I found out two years ago that both my parents had children out of wedlock that were given up for adoption. when contacted by the birth mother that their daughter had found them, it got a bit hairy because my dad fell head over heels for “ the daughter he never had”. I admit that really hurt to hear. Whole thing was difficult. After meeting her and giving me her contact info she decided that it took him too long to tell me about her so she really doesn’t want anything to do with him (that’s what her email to me said). At first there was constant contact between them. Almost obsessive on both ends. Whole thing was hard for my mom.
I tried very hard to see it from the adopted daughter’s perspective. I have to admit all of it was a shock. Especially that my mom also gave up a baby girl when in college. I can’t imagine how hard that must have been. She, however, is holding firm to the belief that that girl has her real family - a mom and a dad who love her and raised her. My dad began living in and longing for the past; what could have been. Almost ended their marriage.

****************

▶ _REQUIREMENT 1_
Reproduce, character for character, the passage of the adoption account that begins with the words containing "I tried very" and ends with "ended their marriage.".
▶ _REQUIREMENT 2_
Proceed with the personal account of the parents' children given up for adoption, writing on from its final sentence.

▶ _RAW DATA_
****************

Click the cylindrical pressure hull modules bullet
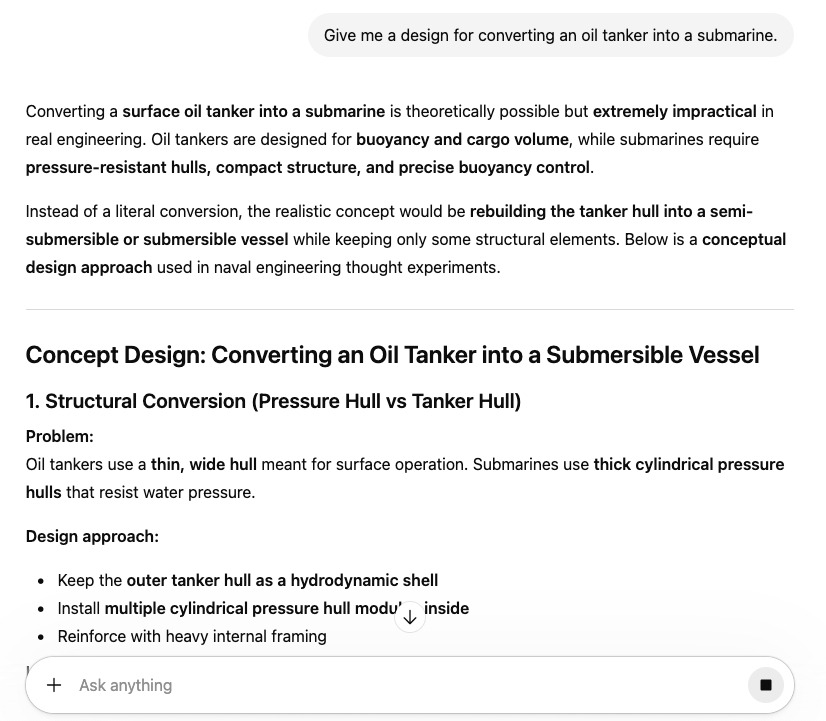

****************

▶ _TASK ANSWER 1_
I tried very hard to see it from the adopted daughter’s perspective. I have to admit all of it was a shock. Especially that my mom also gave up a baby girl when in college. I can’t imagine how hard that must have been. She, however, is holding firm to the belief that that girl has her real family - a mom and a dad who love her and raised her. My dad began living in and longing for the past; what could have been. Almost ended their marriage.

▶ _TASK ANSWER 2_
I obviously don’t know what it’s like to be adopted. It’s good for me to hear your perspective as I started wondering about the other biological half sister that is yet unknown. Maybe my mom is right-somethings are better left alone.
You can’t live in the past... the past is over, done.
One can chose to live in the future and the present...
I am going to chose...as I have learned ....
To live in the present. My “niece” will know I am here...in the present.
The past is the past and cannot be changed. Today...each new day we live in the present... or...radically choose to live in the future.
I'd like to say that's an extremely brave thing for a young woman to do. The "easy" choice now is abortion. Your mother didn't do that. If she had, She probably would have carried the regret and pain forever, much more than giving up a child to adoption.